41Concernant les pistes de recherche, il serait pertinent d’explorer davantage le vécu parental durant l’hospitalisation en soins palliatifs, en termes de stress parental et de stress post-traumatique, et de distinguer les pères et les mères.
42Dans une perspective professionnelle, la formation des soignants sur la gestion de la douleur chez le nouveau-né en soins palliatifs, sur des compétences communicatives sur la gestion de la douleur des parents semble essentielle. Des groupes de parents pourraient être envisagés au cours de l’hospitalisation, après le décès de l’enfant et éventuellement les diriger vers des associations ou vers un suivi psychologique. Enfin, des groupes d’accompagnement des soignants sont aussi primordiaux afin d’éviter un burnout préjudiciable pour eux-mêmes et pour le service dans lequel ils travaillent.

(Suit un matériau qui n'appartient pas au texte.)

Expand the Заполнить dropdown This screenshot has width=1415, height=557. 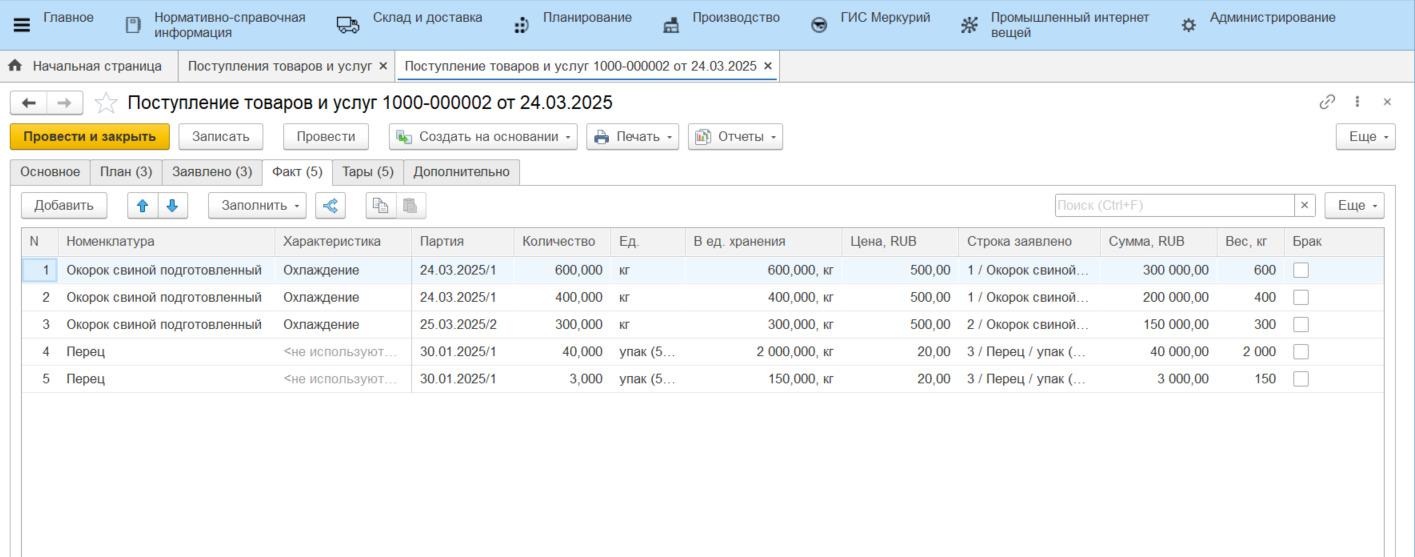(257, 205)
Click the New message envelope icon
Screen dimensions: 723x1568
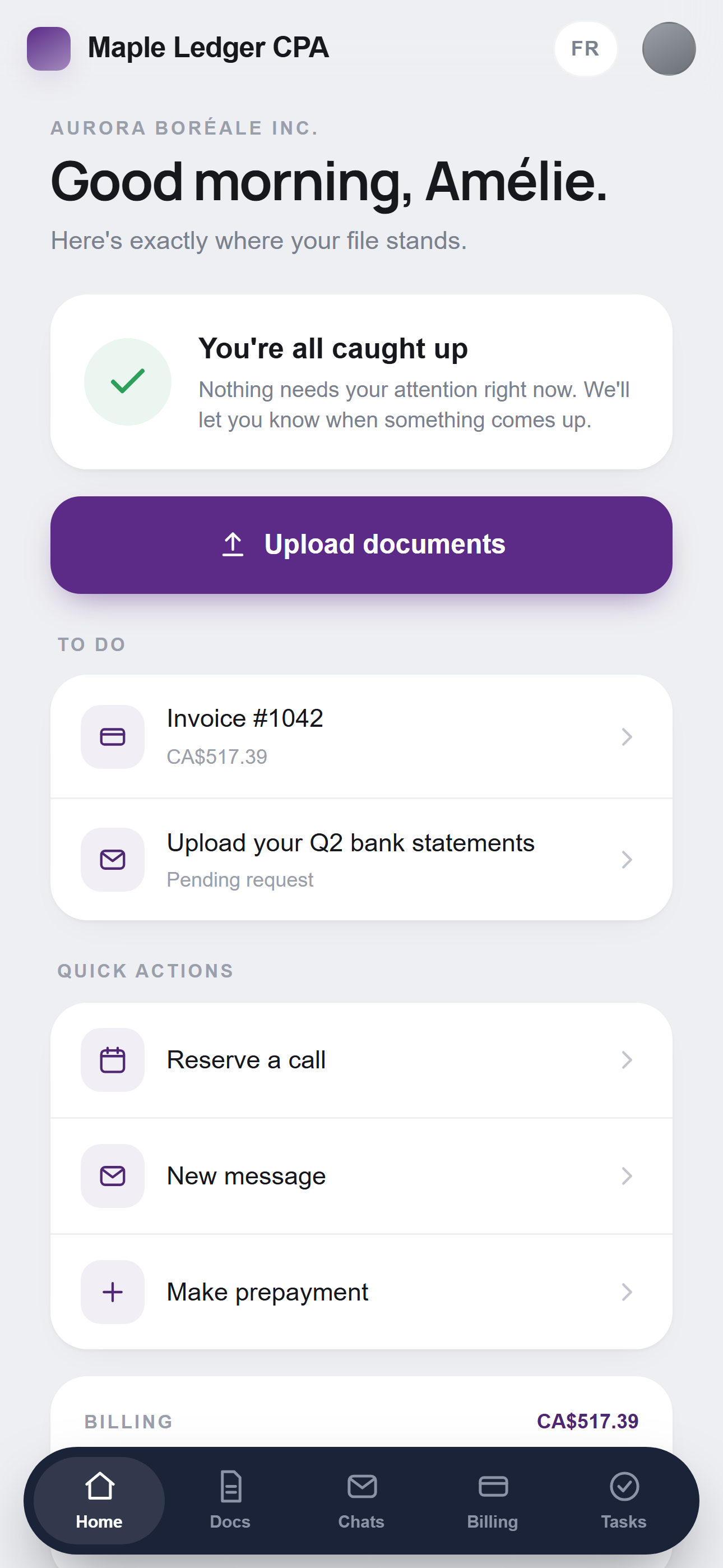pyautogui.click(x=113, y=1175)
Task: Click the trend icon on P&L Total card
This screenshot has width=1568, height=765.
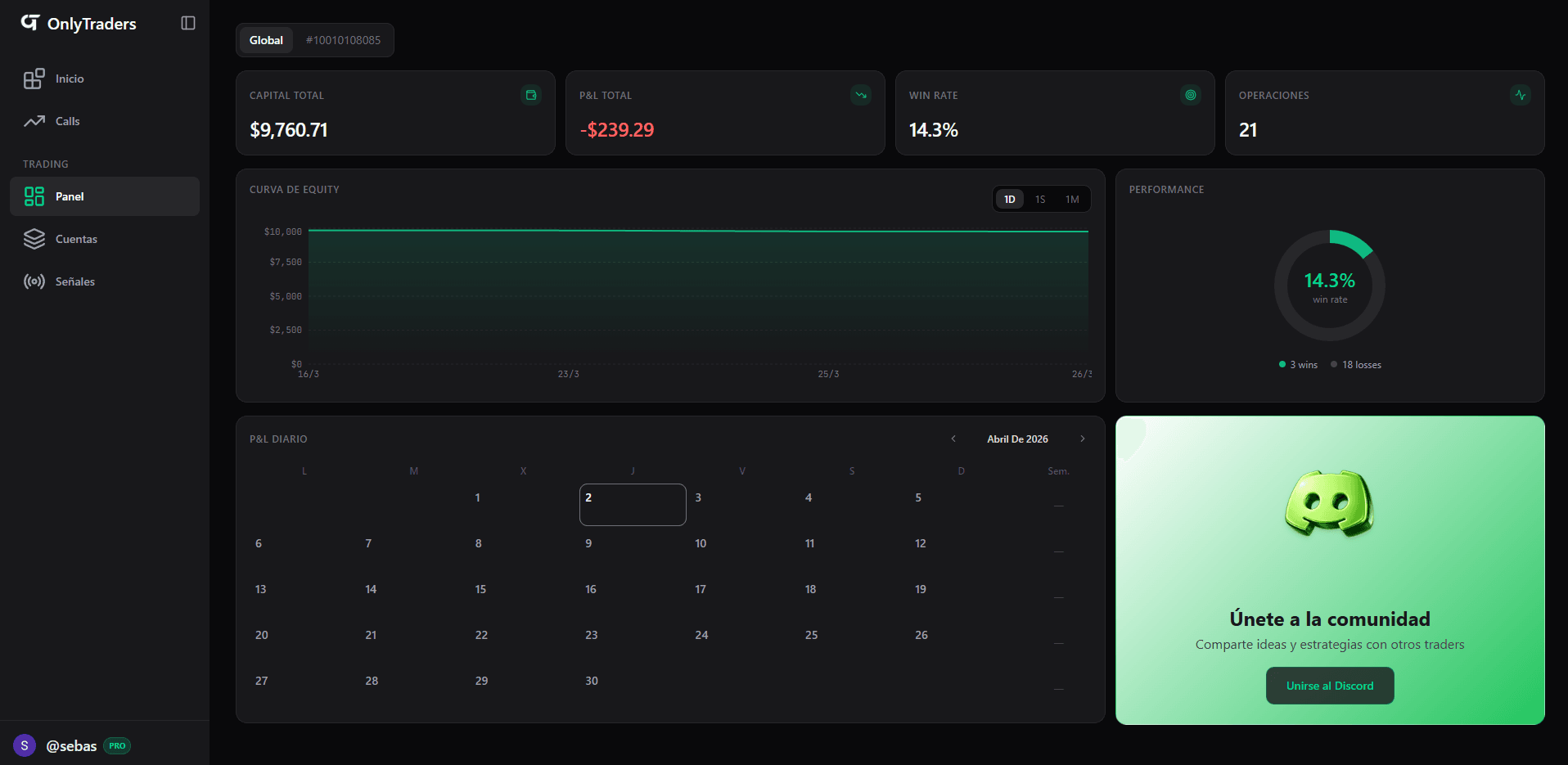Action: pyautogui.click(x=860, y=95)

43En France, les recherches dans le domaine des soins palliatifs en néonatologie restent relativement récentes. Dans un tel contexte, les soins palliatifs suscitent un réel paradoxe parce que, dans certains cas, il est, en effet, difficile voire impossible d’établir un pronostic certain. Ainsi, les soins palliatifs peuvent référer à l’accompagnement du décès du nourrisson, aux conditions à mettre en œuvre pour l’enfant et sa famille afin que la fin de vie soit de qualité et la plus confortable possible, mais aussi, peuvent s’appliquer dans une tout autre perspective dans le cas où les enfants survivent, le projet palliatif peut ainsi se transformer en projet de soins. Par ailleurs, les questionnements éthiques concernant les notions de vie et de mort ne cessent de guider cette problématique des soins palliatifs. Certes, la mort est une éventualité, mais les soins palliatifs ne signifient pas pour autant une préparation pour la fin de vie. Au contraire, il s’agit de plus en plus d’une prise en charge différente avec une focalisation sur le confort du nouveau-né en privilégiant les moments avec la famille. Ainsi, cette étude, loin d’épuiser la thématique très large des soins palliatifs, permettra d’élargir notre compréhension du vécu des parents de nouveau-nés en soins palliatifs, en prenant en compte les expériences des professionnels de santé, de façon à pouvoir mettre en place des moyens de prévention et de soutien, tant pour les parents que pour les soignants.